Debugging and Iterating With Recall
Debugging with an LLM is a skill in itself. When Claude generates incorrect code, don't just say, "That's wrong." Point to the specific error, and crucially, provide the full current code state again.
<recall>
# Current Code State:
# (Paste the full, erroneous code from Claude here)
</recall>
The `find_user_orders` function you provided has a bug. It's trying to access `order.user_id` but `Order` objects don't have that attribute directly. It should access `order.customer_id` instead. Please correct this.
Always give Claude the complete picture. It's like a compiler that forgets your previous compile flags each time you hit "compile." You have to re-specify everything. This approach feels less "natural" than talking to a human, but it’s how you get predictable, effective results from an LLM.
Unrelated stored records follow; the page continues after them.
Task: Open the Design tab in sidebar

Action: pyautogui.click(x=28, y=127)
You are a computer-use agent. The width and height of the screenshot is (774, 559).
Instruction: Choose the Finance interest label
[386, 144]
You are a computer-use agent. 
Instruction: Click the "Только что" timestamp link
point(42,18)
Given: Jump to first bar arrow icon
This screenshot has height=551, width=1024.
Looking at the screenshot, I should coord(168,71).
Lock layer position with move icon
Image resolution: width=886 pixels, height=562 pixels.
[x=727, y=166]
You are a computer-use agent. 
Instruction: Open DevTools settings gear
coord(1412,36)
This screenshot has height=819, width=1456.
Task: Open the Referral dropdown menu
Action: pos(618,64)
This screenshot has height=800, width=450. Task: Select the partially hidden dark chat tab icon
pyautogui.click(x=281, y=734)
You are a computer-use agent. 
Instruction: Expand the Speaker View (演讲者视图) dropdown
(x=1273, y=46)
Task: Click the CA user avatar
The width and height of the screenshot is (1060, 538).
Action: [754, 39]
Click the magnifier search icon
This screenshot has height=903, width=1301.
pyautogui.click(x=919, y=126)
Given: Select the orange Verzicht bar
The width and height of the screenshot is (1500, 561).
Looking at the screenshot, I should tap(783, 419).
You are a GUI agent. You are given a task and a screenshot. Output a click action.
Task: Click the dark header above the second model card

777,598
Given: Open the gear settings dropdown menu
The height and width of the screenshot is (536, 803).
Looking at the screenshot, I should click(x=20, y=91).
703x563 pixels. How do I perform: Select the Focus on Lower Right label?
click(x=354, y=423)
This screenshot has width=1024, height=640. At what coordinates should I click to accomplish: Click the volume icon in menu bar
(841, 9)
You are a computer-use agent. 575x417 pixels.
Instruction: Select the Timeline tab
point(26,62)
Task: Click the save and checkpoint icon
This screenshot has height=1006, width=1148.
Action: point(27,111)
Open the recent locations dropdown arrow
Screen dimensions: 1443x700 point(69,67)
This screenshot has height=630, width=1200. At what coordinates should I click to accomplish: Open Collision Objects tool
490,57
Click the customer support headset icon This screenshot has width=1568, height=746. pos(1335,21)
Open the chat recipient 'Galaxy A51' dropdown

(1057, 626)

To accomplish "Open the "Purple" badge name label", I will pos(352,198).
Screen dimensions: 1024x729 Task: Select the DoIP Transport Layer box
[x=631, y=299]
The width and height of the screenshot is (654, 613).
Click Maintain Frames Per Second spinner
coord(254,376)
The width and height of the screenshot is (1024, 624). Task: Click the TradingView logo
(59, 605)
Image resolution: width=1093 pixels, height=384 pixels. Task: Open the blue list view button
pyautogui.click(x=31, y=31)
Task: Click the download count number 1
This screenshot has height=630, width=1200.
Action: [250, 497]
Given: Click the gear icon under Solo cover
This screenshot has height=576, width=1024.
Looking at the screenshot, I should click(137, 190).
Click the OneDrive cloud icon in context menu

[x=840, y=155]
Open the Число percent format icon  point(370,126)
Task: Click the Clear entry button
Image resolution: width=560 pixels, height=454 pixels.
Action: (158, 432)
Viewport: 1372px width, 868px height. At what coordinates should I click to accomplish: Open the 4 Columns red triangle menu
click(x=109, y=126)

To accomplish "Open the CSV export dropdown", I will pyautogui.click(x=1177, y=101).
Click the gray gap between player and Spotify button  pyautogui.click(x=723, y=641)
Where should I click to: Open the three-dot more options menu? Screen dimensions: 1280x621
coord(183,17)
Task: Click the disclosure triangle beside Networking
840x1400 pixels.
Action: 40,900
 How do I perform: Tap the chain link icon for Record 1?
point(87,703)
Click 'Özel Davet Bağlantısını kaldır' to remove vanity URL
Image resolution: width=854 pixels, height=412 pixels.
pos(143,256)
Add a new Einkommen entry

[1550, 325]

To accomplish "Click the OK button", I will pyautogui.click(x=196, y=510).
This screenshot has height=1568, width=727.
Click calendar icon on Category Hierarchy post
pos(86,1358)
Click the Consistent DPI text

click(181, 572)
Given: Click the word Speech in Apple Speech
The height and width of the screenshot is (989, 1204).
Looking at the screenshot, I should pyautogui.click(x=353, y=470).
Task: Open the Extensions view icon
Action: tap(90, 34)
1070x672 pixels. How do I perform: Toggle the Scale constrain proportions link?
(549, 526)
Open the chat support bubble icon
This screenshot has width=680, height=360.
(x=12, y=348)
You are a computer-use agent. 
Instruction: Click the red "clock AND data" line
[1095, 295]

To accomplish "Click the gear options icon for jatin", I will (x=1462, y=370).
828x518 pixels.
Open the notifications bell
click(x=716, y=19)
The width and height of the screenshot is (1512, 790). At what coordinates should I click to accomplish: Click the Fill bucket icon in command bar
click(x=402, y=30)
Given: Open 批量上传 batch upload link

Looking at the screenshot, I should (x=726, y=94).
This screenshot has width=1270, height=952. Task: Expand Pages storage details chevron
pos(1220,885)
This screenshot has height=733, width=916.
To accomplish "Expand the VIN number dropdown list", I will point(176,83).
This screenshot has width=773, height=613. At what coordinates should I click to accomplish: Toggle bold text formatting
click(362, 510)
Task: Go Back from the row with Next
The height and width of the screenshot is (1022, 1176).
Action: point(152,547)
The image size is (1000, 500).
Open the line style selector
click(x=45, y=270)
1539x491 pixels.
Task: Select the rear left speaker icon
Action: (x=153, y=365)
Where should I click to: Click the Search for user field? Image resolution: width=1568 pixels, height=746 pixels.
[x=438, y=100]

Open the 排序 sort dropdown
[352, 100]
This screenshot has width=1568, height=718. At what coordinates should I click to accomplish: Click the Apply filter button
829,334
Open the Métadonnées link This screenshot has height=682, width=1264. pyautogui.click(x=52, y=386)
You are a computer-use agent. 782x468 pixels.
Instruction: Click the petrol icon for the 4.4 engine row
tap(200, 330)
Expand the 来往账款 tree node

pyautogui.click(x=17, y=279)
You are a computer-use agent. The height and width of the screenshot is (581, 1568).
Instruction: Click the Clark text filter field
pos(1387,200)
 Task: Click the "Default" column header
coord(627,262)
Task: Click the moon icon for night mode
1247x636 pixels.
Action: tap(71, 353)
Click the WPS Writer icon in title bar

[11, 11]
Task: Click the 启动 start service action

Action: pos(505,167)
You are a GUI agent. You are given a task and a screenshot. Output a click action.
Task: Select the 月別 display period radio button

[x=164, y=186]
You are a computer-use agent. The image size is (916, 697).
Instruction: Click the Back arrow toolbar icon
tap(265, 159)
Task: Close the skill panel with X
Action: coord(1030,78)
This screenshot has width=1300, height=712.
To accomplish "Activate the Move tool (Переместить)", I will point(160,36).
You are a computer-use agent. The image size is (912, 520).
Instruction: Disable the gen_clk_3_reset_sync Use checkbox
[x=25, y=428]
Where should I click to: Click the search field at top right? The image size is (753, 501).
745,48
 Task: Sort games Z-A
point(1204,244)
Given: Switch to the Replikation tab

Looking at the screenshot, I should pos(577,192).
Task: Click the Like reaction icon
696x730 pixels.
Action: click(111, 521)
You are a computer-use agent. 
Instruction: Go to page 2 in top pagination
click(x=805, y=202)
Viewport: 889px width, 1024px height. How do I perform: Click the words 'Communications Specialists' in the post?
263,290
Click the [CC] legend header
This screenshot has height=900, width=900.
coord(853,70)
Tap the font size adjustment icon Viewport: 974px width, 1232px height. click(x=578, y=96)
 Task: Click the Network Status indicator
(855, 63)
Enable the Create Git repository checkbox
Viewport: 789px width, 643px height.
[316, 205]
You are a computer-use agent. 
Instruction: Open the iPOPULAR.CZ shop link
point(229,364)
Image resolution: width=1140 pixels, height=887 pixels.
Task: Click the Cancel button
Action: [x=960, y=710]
Beyond Code: Remembering Requirements
Recall isn't just for code. It's for requirements too. If the interviewer told you, "All IDs must be UUIDs," and then ten turns later you're implementing a search function, Claude might default to integer IDs. If that's a critical constraint, occasionally remind it:
<recall>
# Key Requirements:
- All user IDs and order IDs must be UUID strings.
- All prices should be represented as integers in cents to avoid floating point issues.
</recall>
Now, implement the `get_order_summary(order_id: str)` function. Remember to use integer cents for any price calculations.
This works particularly well for long-running interviews where constraints might get lost over time. A quick Key Requirements block can save you from a trivial logical error that an LLM might otherwise introduce.
Your Role: LLM Conductor, Not Just Coder
When you’re in a Claude-assisted coding interview, you're not just a coder. You're an LLM conductor. Your primary job becomes:
- Breaking down the problem: Just like you would for a human, but with even smaller, more explicit steps.
- Maintaining context: This is where recall blocks shine. Ensure Claude always has the necessary information.
- Guiding and correcting: When Claude falters, provide precise, actionable feedback, always with the relevant code snippet.
This is a new skillset. It’s not just about writing code; it’s about managing an AI to write code. Embrace it. The engineers who master this will have a distinct edge in these evolving interview formats.